Olho Grande e Pintura
Tomando cerveja para esquecer a fome, o cidadão acende uma vela para Deus e outra para o Diabo. Rio de Janeiro, ficção. Alexandre Vogler cria narrativas inspiradas em fatos da vida, e seus trabalhos abordam as irresistíveis contradições de Fé do povo brasileiro. O Funk, o sangue, a praia. A cultura atravessada do Rio, atravessa a cultura do globo. O Brasil está na moda e nós, habitantes cultos deste país que é metade Índia e metade Bélgica, cultuamos o pagode com churrasquinho e comentamos a crítica de algum filme francês.
Apesar de ambas as séries serem bastante críticas em suas abordagens, “Dirigível Olho Grande” e “Pintura de Retoque” abordam temáticas diferentes. A primeira toca em elementos diretamente ligados à vida política no Rio de Janeiro, enquanto que a outra diz respeito à uma tendência mundial de pasteurização dos corpos e sexualização do cotidiano.

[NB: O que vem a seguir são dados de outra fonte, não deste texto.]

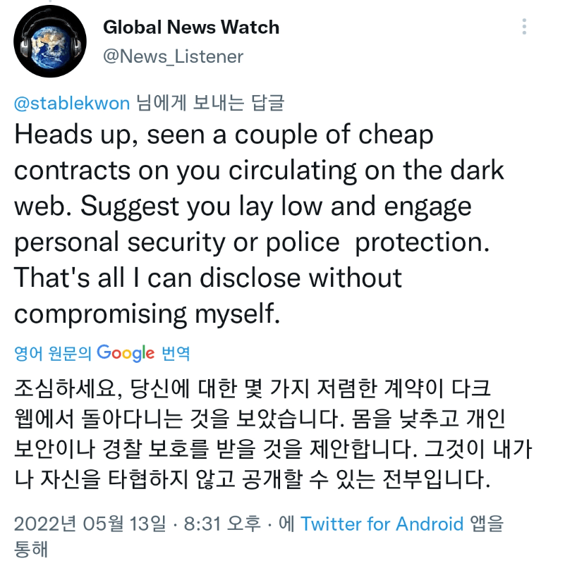Image resolution: width=565 pixels, height=568 pixels.
Task: Click the 2022년 05월 13일 date
Action: click(90, 524)
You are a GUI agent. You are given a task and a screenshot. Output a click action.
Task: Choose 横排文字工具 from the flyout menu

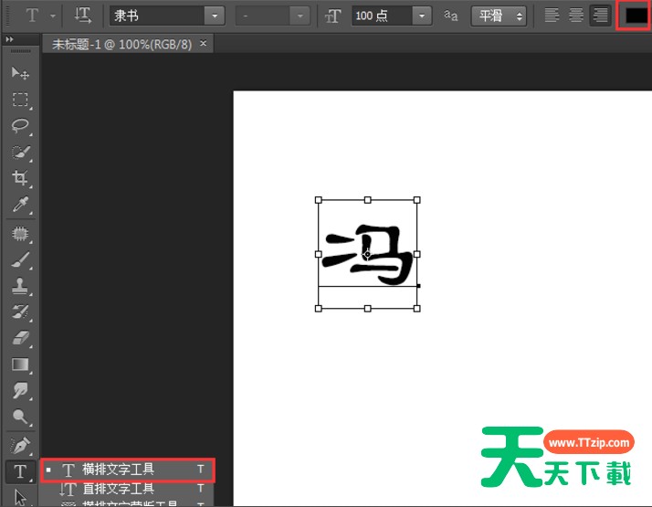pyautogui.click(x=119, y=470)
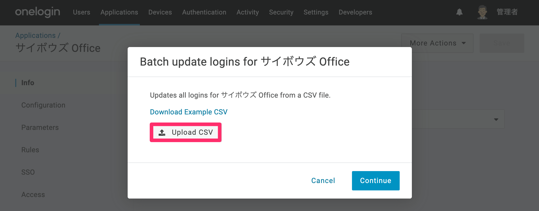The image size is (539, 211).
Task: Expand the More Actions dropdown
Action: [437, 43]
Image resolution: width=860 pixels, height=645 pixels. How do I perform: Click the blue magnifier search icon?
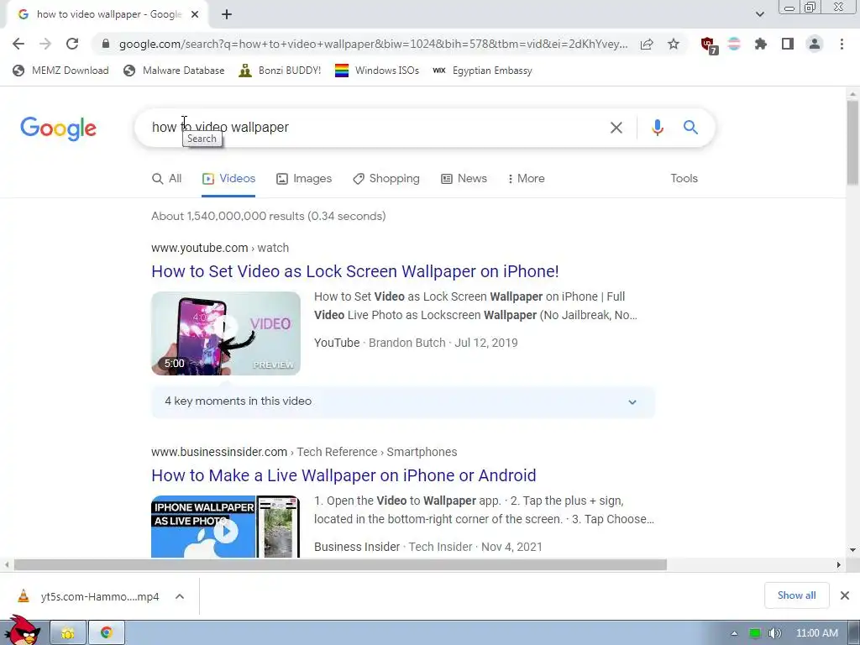[x=690, y=128]
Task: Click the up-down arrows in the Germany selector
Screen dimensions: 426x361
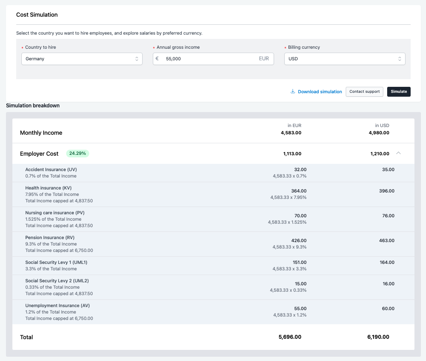Action: click(137, 59)
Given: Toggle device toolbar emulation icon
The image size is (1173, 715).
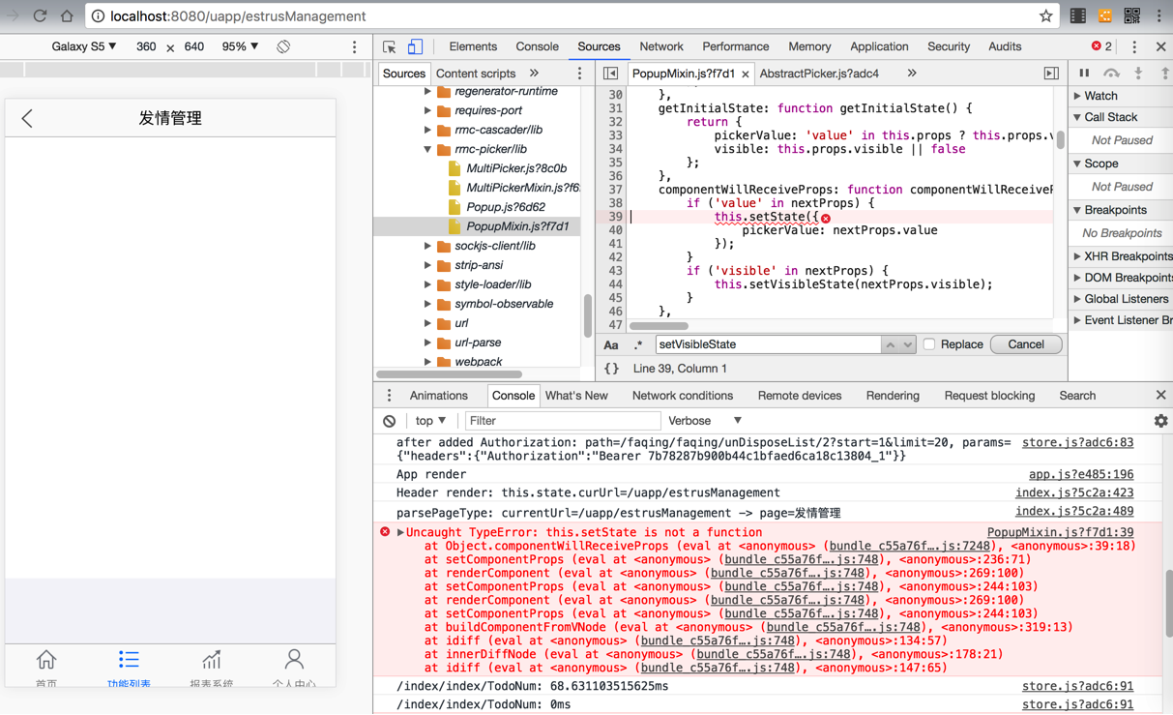Looking at the screenshot, I should point(415,46).
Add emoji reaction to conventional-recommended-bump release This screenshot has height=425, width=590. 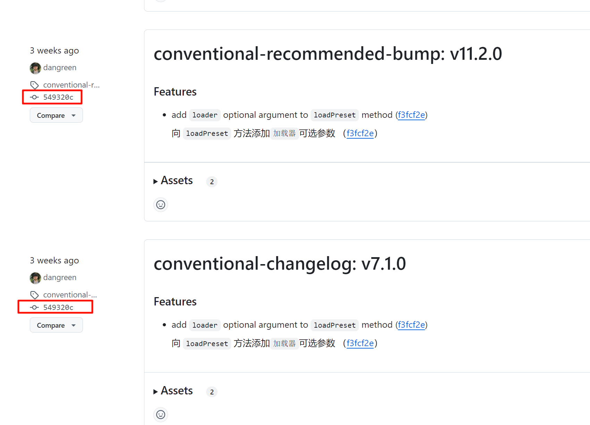click(x=161, y=205)
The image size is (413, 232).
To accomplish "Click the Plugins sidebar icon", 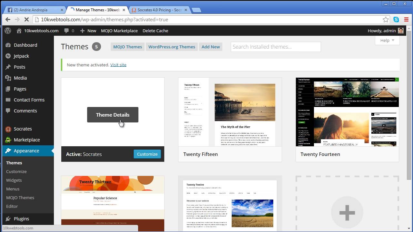I will 8,219.
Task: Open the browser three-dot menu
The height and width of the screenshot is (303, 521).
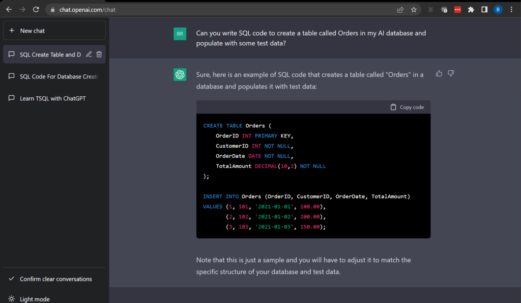Action: [x=511, y=9]
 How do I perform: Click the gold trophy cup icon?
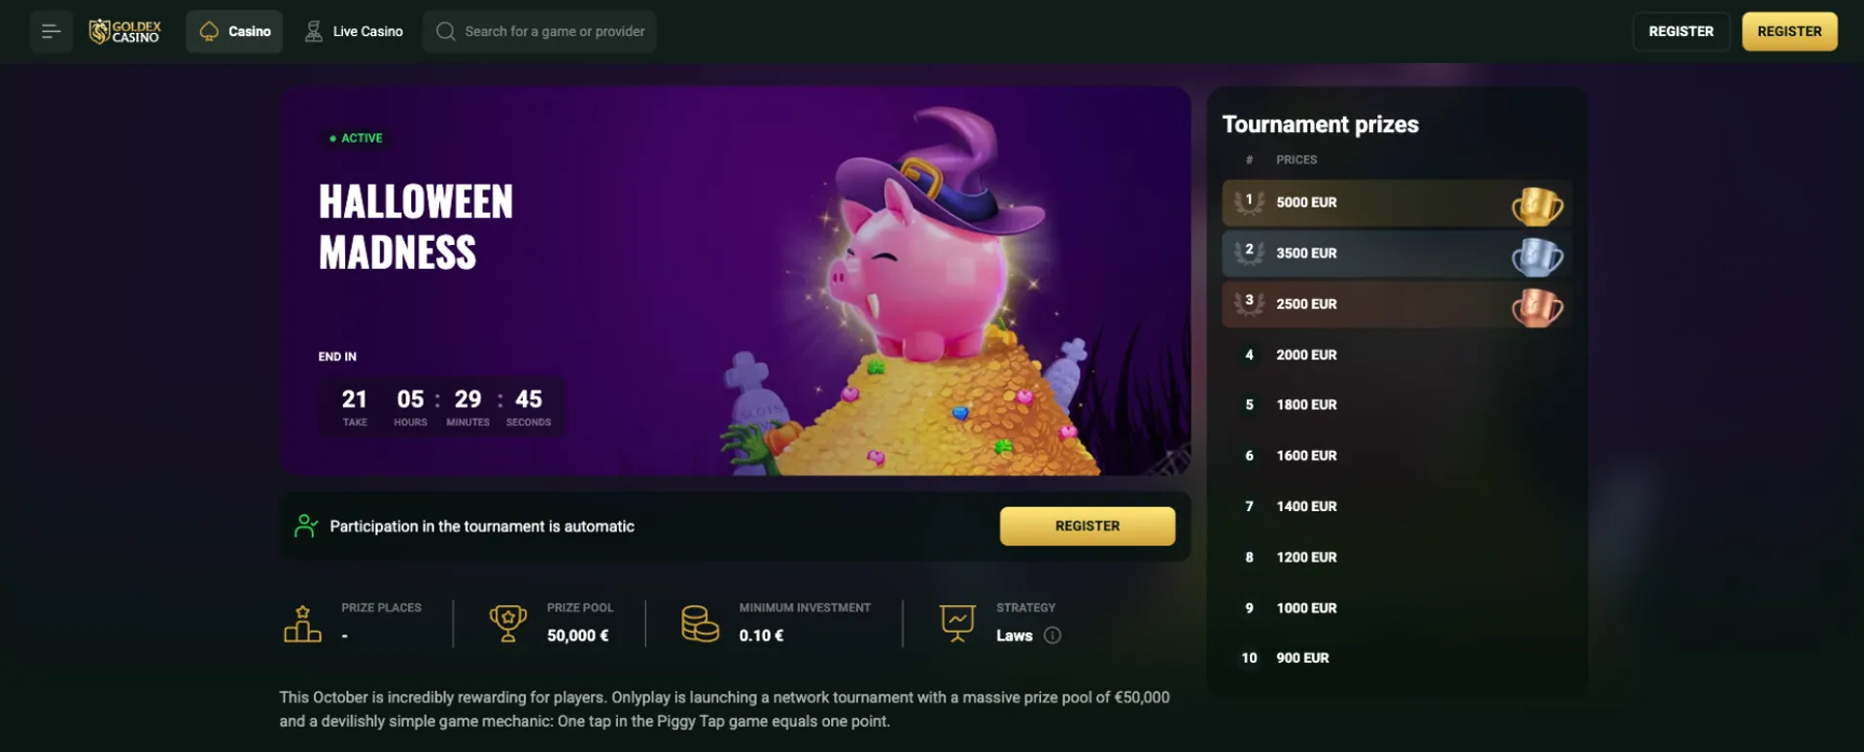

“Dirigível Olho Grande” é um comentário sarcástico sobre a inabilidade político-administrativa diante do problema mais grave do Rio de Janeiro, a Violência. Criticando a demagogia dos infalíveis planos oficiais anti-crime propostos, Alexandre recria uma edição especial do pasteurizado RJTV, tendo como pauta central o lançamento do “Dirigível Olho Grande”, um tosco balão com jeito de super herói, cuja insígnia é um enorme olho prateado que tudo vê e controla, a partir de um suposto sofisticado sistema de radar satelital. O “Dirigível Olho Grande” foi lançado pela primeira vez no dia 7 de setembro de 2002 e aí começou a ser registrado pelos ares como uma mistura de Zeppellin e Balão Mágico salvador. Vogler observa, entre outros pontos, a qualidade da mídia jornalística, a manipulação política que existe por trás das ilhas de edição, e a conversa furada dos órgão oficiais com a população.

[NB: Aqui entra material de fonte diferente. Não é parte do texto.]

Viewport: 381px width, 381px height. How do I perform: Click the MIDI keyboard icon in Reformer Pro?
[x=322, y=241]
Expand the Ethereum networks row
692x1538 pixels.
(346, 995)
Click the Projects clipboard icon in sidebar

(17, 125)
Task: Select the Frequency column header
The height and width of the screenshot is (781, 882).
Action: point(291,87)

As “Pinturas de Retoque”, na sala contígua, remetem à questão da pintura. Utilizando-se de uma técnica de restauração, Vogler há uns anos “restaurou” genitálias de pôsters de revistas pornográficas, deixando-as lisas, cor da pele, sem fissuras, e deu início ao projeto que se transformou nesta exposição. Além da pintura, os trabalhos comentam a sexualização de vários setores da cultura dos anos 2000. As fotos de uma boneca Barbie hiperssexuada são expostas ao lado de genitálias supra pornográficas manipuladas digitalmente (“restauradas”) e impressas em tela. O Erotismo romântico, porém, não tem chance para a pornografia. O clássico erótico realista do pintor francês Corot (séc XIX), é também plastificado pelo photoshop e exposto em tela.

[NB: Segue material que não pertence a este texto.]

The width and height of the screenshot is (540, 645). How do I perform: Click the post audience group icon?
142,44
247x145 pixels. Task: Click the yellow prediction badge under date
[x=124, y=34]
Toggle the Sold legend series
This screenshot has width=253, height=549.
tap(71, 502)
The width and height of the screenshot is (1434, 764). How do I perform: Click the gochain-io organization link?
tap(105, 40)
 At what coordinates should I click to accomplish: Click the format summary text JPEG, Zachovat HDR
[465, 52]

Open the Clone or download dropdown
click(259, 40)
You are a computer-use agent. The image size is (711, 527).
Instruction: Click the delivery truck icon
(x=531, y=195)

As duas séries apresentadas dão a sensação de que no Brasil sempre haverá algum pagode embalando planos de segurança pública, animando plásticas e próteses das senhoras chiques, e levantando a fé religiosa da massa. Prá geral, a estética do falseado aparece no trabalho de Vogler sem panfletagem nem maquiagem, mostrando que somos todos moradores de um território só, sem fronteiras entre o popular e o conceitual.